Each value maps to a **stable IAB 3.0 ID** that is appended to the `cat` array.

---

## ✅ IAB 3.0 Conformance Notes
- Emits **IDs** for `content.cat` and sets **`"cattax":"<enum>"`**.  
- Supports **multiple categories per content** (topic IDs + vectors).  
- **Strict ID validation**: only IDs present in your 3.0 catalog are emitted.  
- **SCD-aware**: show SCD flags and optionally exclude (`--drop-scd`).

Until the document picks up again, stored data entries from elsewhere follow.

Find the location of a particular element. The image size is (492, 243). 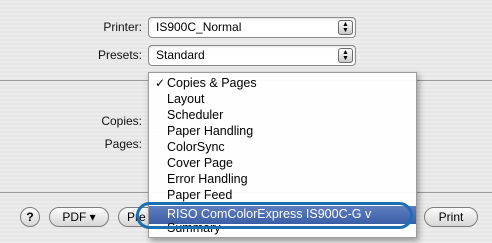

pages-label: Pages: is located at coordinates (123, 144).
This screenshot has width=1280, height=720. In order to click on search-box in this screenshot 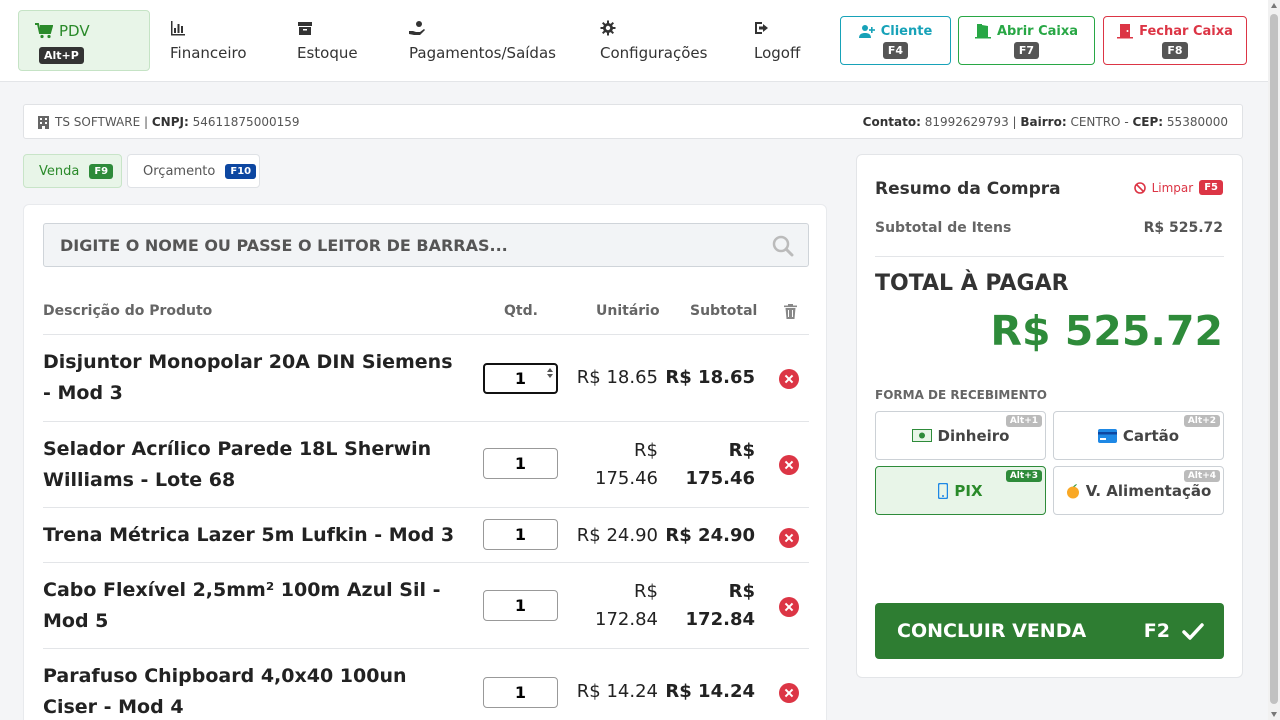, I will do `click(426, 245)`.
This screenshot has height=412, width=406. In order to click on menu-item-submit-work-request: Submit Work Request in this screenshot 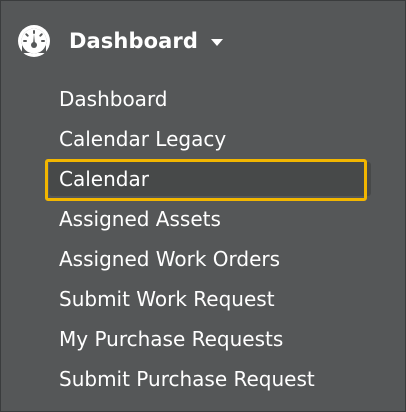, I will do `click(209, 299)`.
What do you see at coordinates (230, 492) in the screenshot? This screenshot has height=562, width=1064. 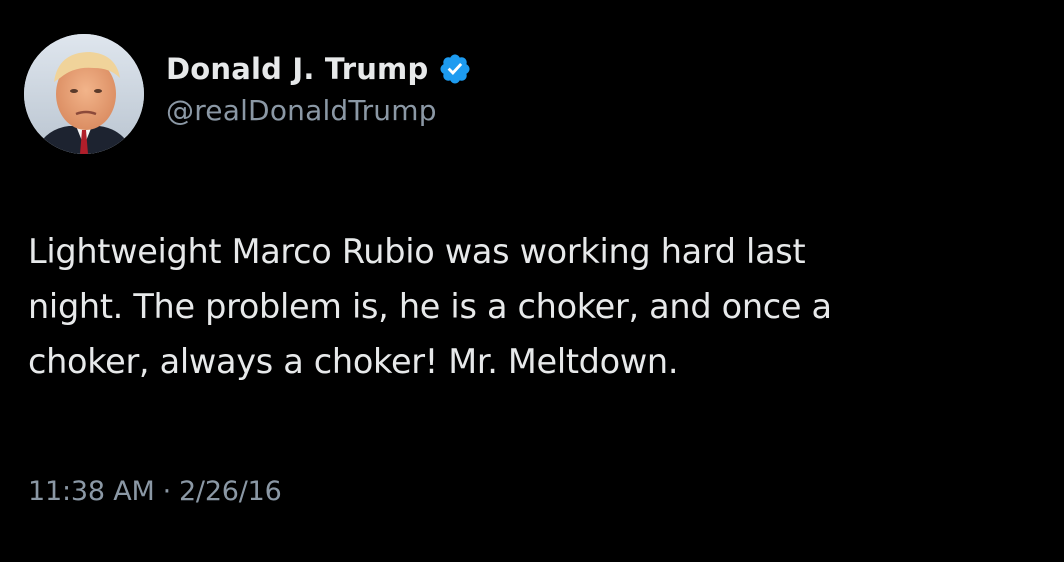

> This tool is **not affiliated with IAB**. It is an independent utility for compatibility with IAB Content Taxonomy.

---

## 🔬 Evaluation (recommended)
Create a small gold set for your domain and run periodic checks:
```bash
# (pseudo) compare mapped.json to gold.json for accuracy & unmapped rates
python scripts/eval.py mapped.json gold.json
```
Gate releases on accuracy deltas so behavior stays stable for audits.

---

## 🛠️ Updating Catalogs
Replace the stub JSONs in `iab_mapper/data/` with your official datasets:
- `iab_2x.json` → include `code`, `label`
- `iab_3x.json` → include `id`, `label`, `path[]`, `scd`
- `synonyms_*.json` → org-specific aliases
 - `vectors_*.json` → official vector catalogs mapping values to stable 3.0 IDs

Commit with a version bump and note `taxonomy_version` in your release notes.

---

## 🧯 Troubleshooting
- **No matches:** lower `--fuzzy-cut` or enable `--use-embeddings`.
- **Weird matches:** raise thresholds; add synonyms into `synonyms_*.json`.
- **Offline:** pre-bundle ST model; set `--emb-model` to a local folder path.
- **CSV issues:** ensure UTF-8 and header row (`label` required).
 - **Unmapped:** inspect `--unmapped-out` and add overrides/synonyms as needed.

---

## 📦 Example Commands
```bash
# Strict fuzzy only
mixpeek-iab-mapper sample_2x_codes.csv -o mapped.csv --fuzzy-cut 0.95

# Embeddings on, drop SCD, max 2 topics, custom cattax, collect unmapped
mixpeek-iab-mapper sample_2x_codes.csv -o mapped.json --use-embeddings --drop-scd --max-topics 2 --cattax 2 --unmapped-out misses.json
```

---

## 📜 License
TBD by Mixpeek. Include IAB attribution in your deployed UI/footer:
> “IAB is a registered trademark of the Interactive Advertising Bureau. This tool is an independent utility built by Mixpeek for interoperability with IAB Content Taxonomy standards.”